Here's what I do, when the team and the customer are willing to play ball:
I make it real by... well... making it real. I call this Tactile Modeling. (No doubt by tomorrow afternoon, some go-getting young hipster will have renamed it "Illustrating Requirements Using Things You Can See and Hold In Your Hand-driven Development". But for now, it's Tactile Modeling.)
Now, I'm old enough to remember when we were all so young and stupid we really thought that visual models in notations like UML would serve this purpose. Yeah, I know. It's like watching old movies of women smoking next to their babies. Boy, were we dumb!
But the idea of being able to concretely explore examples and business scenarios in a practical way can carry real power to break down the communication barriers; far more effectively than our current go-to techniques like agreeing acceptance tests in some airless meeting room with a customer who is pulling domain facts out of thin air half the time.
So, if we're talking about a system for managing a video library, let's create a video library and explore real-world systems for managing it. Let's get some videos. Let's get some shelves to put them. Let's get some boxes and folders and sticky-tape and elastic bands and build a video library management system out of real actual atoms and stuff, and explore how it works in different scenarios.
And instead of drawing boxes and arrows and wireframes and wizardry up on the whiteboard or in a modelling tool (like PowerPoint, for example), let's whip out our camera phones and take snaps at key steps and take videos to show how a process works and stick them in the Wiki for everyone to see.
And let's not sit in meeting rooms going "blah blah blah must be scalable etc etc", let's have our discussions inside this environment we've created, so we're surrounded by the problem domain, and at any point requiring clarification, the clarifier can jump up and show us what they mean, so that we can all see it (using our eyes).
As our understanding evolves, and we start to create software to be used in some of these scenarios to help the end users in their work, we can deploy that software into this fake video library and gradually swap out the belt-and-braces information systems with slick software, all the while testing to see that we're achieving our goals.

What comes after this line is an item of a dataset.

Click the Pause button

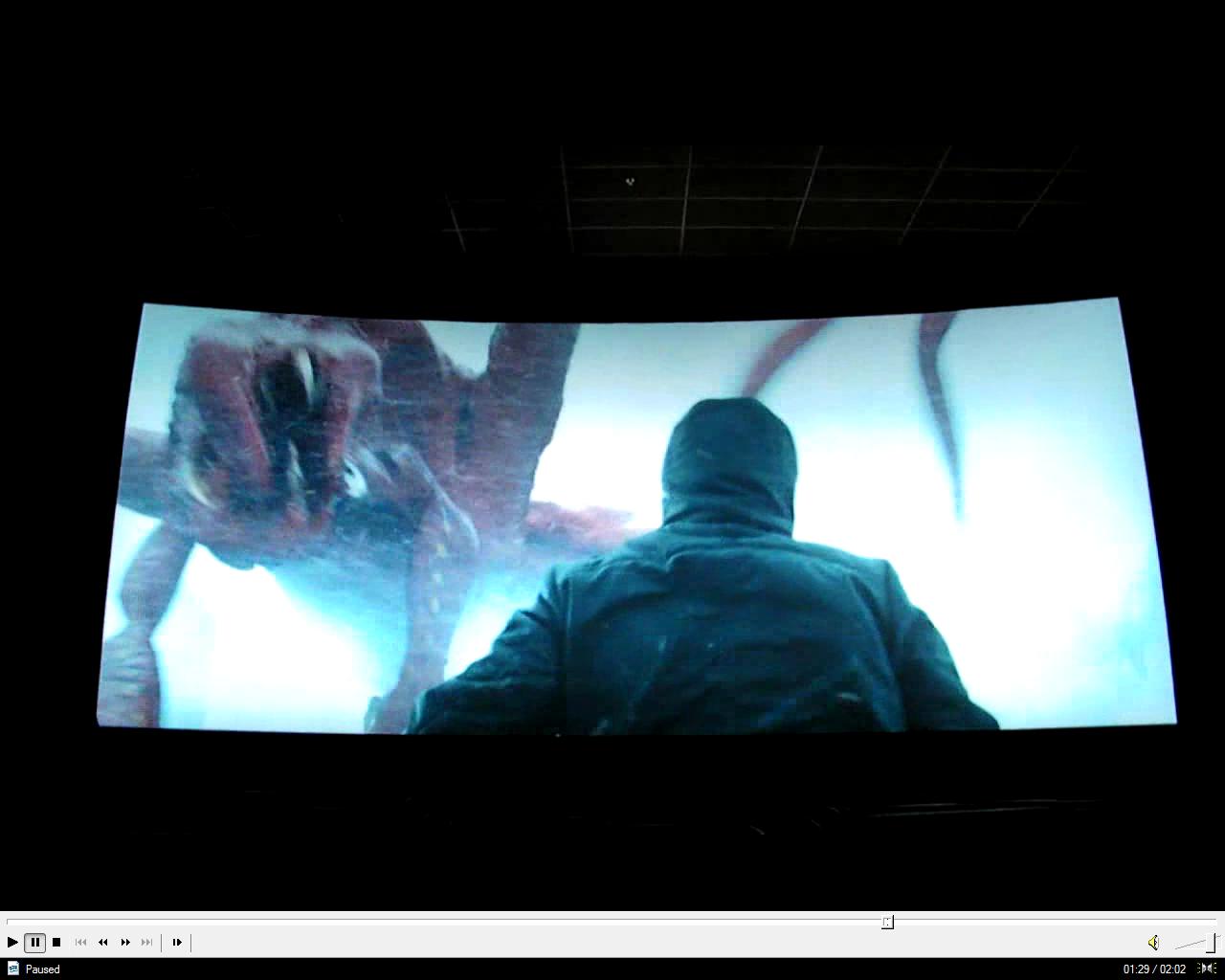(34, 943)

Now, I know what some of you are thinking: "but our problem domain is all abstract concepts like 'currency', 'option' and 'ennui'. " Well, here's the good news. Movies are an abstract concept. Sure, they come in boxes sometimes, or on cassettes. But that's just the physical representation - the medium - through which that concept is expressed. It's the same movie whether we download it as a file, buy it on a disc or get someone to paint it as a mural. That's what separates us from the beasts of the jungle. Well, that and the electrified fence around our compound. But mostly, it's our ability to express abstract concepts like money, employment contract and stock portfolio that we've built our entire civilisation on. Money can be represented by little pieces of paper with numbers written on them. (A radical idea, I know, but worth a try sometime.) And so on.
There is always a way to make it practical: something we can pick up and look at and manipulate and move to model the information in the system, be it information about hospital patients, or about chemicals components in self-replicating molecules, or about single adults who are looking for love.
Of course, there's more to it than that. But you get the gist, I'm sure. And we'll look at some of that in th next post, no doubt. In particular, the idea of a model office: a simulated testing and learning environment into which we should be deploying our software to see how it fairs in something approaching the real world.
Wanna have a meaningful conversation about requirements? Then make it real.